- _SET PROBLEM_
Substitute "symbol" for every "icon" in the lines that start at the one containing "Given: Open SOLIDWORKS" and end after the one containing "(x=117, y=61)". Give only those lines, with nothing else changed.

============

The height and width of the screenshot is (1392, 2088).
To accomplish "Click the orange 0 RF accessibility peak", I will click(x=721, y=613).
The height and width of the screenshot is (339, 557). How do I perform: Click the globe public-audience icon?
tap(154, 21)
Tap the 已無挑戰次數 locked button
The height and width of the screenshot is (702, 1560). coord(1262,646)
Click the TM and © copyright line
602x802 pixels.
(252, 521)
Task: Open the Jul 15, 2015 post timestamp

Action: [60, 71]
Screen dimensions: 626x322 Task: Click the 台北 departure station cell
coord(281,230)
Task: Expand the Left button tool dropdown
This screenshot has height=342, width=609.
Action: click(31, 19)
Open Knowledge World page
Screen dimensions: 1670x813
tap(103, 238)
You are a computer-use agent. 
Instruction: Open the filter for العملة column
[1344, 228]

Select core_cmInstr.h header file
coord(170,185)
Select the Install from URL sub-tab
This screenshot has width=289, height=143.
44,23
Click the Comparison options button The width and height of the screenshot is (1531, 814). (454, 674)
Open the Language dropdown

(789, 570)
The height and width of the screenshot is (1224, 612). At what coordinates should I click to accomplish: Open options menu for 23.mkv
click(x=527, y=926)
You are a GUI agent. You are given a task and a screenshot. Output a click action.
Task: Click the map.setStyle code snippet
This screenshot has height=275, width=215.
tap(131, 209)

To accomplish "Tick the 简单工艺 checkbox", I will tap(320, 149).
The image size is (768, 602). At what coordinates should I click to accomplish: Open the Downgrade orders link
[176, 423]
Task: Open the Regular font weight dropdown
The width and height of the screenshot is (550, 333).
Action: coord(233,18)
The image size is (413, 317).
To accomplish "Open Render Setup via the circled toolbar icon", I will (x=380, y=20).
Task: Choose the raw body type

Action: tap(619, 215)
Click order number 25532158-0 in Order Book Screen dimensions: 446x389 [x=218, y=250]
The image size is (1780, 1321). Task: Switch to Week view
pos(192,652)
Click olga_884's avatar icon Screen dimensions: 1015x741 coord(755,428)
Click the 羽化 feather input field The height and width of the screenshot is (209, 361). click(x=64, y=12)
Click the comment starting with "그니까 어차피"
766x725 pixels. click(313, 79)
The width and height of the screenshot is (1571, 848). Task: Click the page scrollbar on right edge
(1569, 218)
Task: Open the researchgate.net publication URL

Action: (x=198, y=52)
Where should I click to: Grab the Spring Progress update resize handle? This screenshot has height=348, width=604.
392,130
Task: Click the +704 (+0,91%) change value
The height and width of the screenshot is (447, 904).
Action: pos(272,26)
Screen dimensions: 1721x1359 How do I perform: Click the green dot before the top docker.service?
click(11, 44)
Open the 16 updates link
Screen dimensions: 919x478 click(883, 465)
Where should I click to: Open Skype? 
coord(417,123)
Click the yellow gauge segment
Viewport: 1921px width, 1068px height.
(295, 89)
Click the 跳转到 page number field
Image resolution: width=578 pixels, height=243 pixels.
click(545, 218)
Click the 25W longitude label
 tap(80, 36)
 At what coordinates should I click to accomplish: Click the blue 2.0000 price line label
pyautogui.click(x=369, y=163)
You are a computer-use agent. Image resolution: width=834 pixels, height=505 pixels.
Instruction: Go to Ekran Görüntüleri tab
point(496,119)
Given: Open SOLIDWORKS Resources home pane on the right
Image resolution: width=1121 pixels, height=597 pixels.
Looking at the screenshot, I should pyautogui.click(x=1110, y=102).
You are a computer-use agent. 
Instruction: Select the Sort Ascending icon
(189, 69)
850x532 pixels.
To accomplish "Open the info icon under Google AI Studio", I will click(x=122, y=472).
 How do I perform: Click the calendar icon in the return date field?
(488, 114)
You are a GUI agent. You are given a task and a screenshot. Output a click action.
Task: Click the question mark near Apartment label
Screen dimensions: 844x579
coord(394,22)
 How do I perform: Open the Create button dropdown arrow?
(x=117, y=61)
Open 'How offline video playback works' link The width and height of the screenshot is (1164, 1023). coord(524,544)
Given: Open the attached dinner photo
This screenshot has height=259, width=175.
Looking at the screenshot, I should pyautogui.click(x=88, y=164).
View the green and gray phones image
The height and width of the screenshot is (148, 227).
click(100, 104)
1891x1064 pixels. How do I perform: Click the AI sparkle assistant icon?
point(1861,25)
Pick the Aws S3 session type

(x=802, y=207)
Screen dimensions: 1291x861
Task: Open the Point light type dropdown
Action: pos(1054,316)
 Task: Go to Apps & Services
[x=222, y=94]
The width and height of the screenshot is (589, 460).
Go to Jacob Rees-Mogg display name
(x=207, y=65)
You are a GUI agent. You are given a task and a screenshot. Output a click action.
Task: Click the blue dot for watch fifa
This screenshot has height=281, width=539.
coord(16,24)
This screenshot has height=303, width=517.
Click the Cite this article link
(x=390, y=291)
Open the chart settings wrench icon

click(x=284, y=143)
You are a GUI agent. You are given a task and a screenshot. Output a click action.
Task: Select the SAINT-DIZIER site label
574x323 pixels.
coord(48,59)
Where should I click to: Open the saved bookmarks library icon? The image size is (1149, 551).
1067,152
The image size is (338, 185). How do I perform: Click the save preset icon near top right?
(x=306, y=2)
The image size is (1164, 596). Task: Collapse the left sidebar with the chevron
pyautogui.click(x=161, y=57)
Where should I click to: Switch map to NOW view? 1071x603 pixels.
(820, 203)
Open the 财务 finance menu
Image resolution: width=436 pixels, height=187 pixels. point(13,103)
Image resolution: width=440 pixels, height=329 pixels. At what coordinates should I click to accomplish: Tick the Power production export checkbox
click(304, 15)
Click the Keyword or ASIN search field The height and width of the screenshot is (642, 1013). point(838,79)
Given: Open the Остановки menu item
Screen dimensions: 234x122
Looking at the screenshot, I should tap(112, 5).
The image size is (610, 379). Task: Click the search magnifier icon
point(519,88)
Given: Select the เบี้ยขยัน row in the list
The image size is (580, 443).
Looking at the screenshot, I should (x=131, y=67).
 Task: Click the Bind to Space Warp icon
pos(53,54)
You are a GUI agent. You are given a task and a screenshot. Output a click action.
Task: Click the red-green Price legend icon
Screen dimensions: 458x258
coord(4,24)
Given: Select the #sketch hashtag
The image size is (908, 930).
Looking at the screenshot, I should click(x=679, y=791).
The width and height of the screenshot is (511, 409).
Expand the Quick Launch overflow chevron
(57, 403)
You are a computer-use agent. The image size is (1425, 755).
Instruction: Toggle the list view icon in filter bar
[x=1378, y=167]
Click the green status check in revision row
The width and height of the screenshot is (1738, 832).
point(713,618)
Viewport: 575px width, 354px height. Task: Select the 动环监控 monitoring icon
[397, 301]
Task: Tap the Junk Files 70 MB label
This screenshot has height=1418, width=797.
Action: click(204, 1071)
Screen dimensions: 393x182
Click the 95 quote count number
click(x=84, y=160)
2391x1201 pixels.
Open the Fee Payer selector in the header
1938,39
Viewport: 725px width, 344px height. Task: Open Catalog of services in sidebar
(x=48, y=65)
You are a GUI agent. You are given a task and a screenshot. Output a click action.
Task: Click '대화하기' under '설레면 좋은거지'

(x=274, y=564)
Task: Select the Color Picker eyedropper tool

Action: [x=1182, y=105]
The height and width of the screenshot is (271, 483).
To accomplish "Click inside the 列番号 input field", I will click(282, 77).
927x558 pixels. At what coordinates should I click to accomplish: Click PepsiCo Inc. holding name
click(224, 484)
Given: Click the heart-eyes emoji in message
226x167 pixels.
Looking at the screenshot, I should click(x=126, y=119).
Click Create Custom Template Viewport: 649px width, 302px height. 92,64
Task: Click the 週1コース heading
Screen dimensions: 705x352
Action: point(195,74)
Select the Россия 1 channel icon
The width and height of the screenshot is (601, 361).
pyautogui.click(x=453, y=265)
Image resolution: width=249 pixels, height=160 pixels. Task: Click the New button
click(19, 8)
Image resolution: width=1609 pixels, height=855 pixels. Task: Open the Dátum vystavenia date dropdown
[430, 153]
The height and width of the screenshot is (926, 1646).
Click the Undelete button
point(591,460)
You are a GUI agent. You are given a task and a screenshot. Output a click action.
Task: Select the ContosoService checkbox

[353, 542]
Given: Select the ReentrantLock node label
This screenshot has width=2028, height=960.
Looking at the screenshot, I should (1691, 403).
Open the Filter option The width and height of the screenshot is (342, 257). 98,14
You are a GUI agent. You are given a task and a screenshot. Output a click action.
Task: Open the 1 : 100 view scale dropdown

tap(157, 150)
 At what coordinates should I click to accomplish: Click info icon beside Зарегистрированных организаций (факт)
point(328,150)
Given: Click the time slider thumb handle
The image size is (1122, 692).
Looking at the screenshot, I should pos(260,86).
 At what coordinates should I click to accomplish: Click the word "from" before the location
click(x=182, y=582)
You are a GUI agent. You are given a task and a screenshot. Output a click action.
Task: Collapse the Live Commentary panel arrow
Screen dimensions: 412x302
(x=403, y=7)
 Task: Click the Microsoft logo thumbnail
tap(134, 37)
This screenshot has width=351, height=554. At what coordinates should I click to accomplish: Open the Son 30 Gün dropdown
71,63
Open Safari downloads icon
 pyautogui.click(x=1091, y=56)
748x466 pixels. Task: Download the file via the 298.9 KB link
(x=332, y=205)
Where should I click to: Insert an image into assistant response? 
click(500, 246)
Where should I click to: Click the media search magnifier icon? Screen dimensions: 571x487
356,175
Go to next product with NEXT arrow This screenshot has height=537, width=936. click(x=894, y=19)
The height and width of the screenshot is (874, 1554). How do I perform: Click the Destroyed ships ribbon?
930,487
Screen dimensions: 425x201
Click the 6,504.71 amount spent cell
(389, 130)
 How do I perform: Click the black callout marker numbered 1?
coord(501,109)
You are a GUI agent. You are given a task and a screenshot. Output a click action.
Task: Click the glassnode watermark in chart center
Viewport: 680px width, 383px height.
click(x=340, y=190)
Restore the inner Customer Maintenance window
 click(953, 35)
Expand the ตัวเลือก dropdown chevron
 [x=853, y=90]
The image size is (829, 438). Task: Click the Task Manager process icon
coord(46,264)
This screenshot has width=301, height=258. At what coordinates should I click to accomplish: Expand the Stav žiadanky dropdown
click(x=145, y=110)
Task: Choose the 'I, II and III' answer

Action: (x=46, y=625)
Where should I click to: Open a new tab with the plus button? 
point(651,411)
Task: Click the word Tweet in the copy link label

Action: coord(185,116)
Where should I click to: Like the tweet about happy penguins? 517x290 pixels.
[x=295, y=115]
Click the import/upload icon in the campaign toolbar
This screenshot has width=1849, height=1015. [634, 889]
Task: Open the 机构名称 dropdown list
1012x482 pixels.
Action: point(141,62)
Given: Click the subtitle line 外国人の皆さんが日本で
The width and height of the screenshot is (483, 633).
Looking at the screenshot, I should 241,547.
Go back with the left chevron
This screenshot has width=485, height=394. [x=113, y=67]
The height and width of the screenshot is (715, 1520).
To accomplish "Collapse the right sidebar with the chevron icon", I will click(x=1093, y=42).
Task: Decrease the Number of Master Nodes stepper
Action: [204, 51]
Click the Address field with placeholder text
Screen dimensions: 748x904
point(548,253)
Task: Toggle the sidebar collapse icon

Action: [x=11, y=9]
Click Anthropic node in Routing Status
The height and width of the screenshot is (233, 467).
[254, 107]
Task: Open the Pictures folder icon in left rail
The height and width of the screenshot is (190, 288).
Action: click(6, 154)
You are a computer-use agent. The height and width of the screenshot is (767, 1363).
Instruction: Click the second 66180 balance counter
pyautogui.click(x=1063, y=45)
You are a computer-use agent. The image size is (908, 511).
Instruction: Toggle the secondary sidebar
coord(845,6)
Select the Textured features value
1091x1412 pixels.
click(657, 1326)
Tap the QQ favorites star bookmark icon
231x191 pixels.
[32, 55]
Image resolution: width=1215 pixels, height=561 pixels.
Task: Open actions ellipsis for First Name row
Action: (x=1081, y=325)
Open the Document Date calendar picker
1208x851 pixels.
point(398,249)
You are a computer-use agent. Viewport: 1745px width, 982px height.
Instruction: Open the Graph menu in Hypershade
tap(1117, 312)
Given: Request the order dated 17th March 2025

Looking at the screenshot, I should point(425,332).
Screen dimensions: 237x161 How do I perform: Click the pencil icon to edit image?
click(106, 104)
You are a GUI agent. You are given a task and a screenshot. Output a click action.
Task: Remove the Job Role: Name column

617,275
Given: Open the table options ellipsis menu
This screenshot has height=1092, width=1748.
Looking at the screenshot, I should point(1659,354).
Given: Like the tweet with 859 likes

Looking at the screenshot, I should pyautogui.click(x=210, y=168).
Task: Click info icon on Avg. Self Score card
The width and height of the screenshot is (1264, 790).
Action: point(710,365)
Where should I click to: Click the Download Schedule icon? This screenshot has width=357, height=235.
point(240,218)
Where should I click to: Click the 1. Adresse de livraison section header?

============

- _ANSWER TO THIS PROBLEM_
Given: Open SOLIDWORKS Resources home pane on the right
Image resolution: width=1121 pixels, height=597 pixels.
Looking at the screenshot, I should pyautogui.click(x=1110, y=102).
You are a computer-use agent. 
Instruction: Select the Sort Ascending symbol
(189, 69)
850x532 pixels.
To accomplish "Open the info symbol under Google AI Studio", I will click(x=122, y=472).
 How do I perform: Click the calendar symbol in the return date field?
(488, 114)
You are a GUI agent. You are given a task and a screenshot. Output a click action.
Task: Click the question mark near Apartment label
Screen dimensions: 844x579
coord(394,22)
 How do I perform: Open the Create button dropdown arrow?
(x=117, y=61)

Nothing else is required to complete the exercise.